▶ [Action item]:
Scan the records below for the line containing "Given: Expand the" and the line containing "The image size is (956, 579).". Copy both, plus every line between, exactly.

▶ [Records to use]:
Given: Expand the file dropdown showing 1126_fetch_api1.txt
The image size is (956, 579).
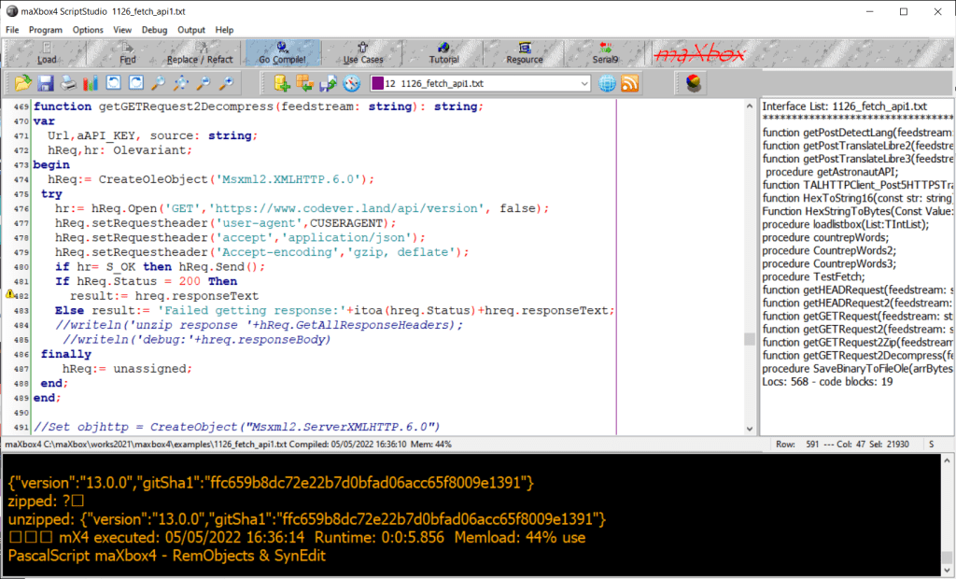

...

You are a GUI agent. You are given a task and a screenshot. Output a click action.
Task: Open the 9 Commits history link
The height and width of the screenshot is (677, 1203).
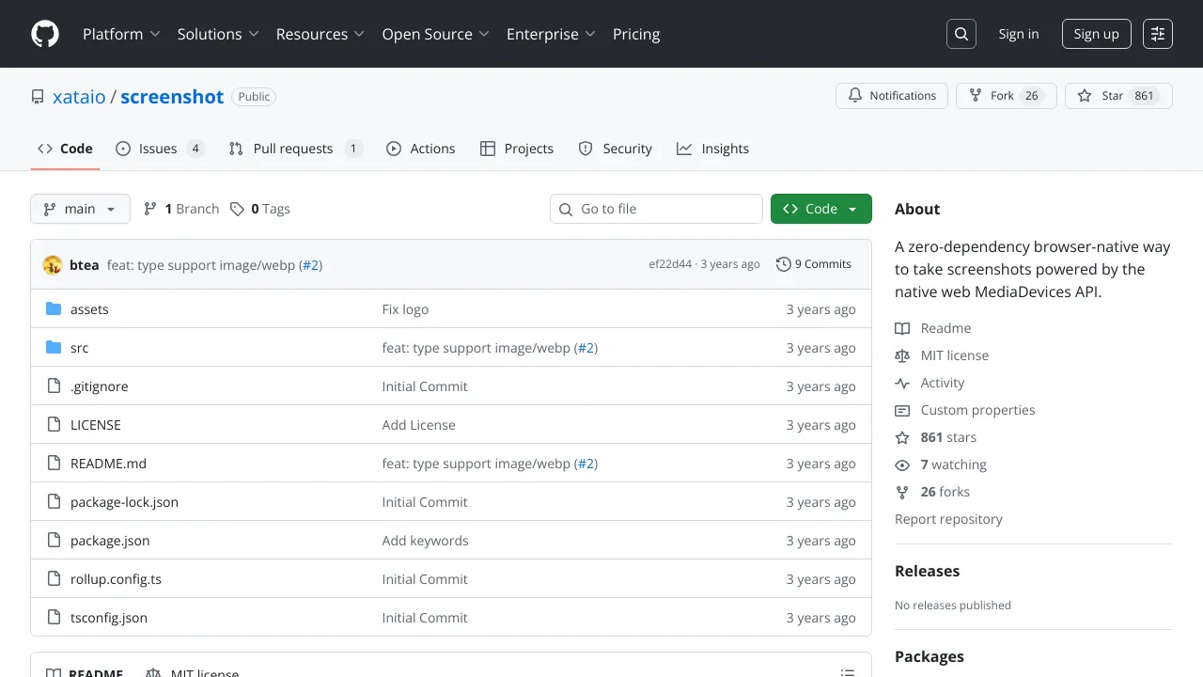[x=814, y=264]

==

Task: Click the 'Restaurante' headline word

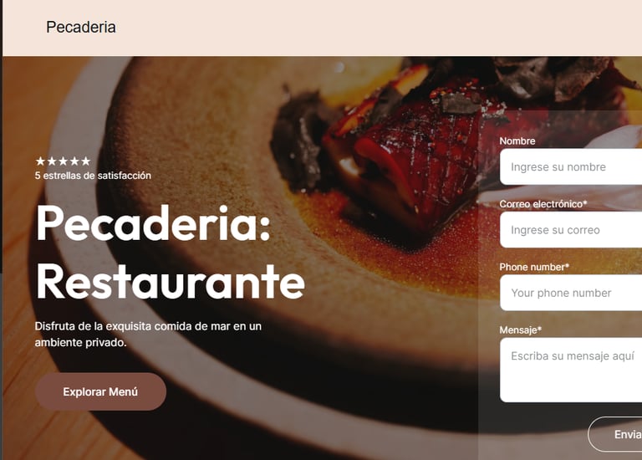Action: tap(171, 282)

▶ [Reply to the exercise]:
Given: Expand the file dropdown showing 1126_fetch_api1.txt
The image size is (956, 579).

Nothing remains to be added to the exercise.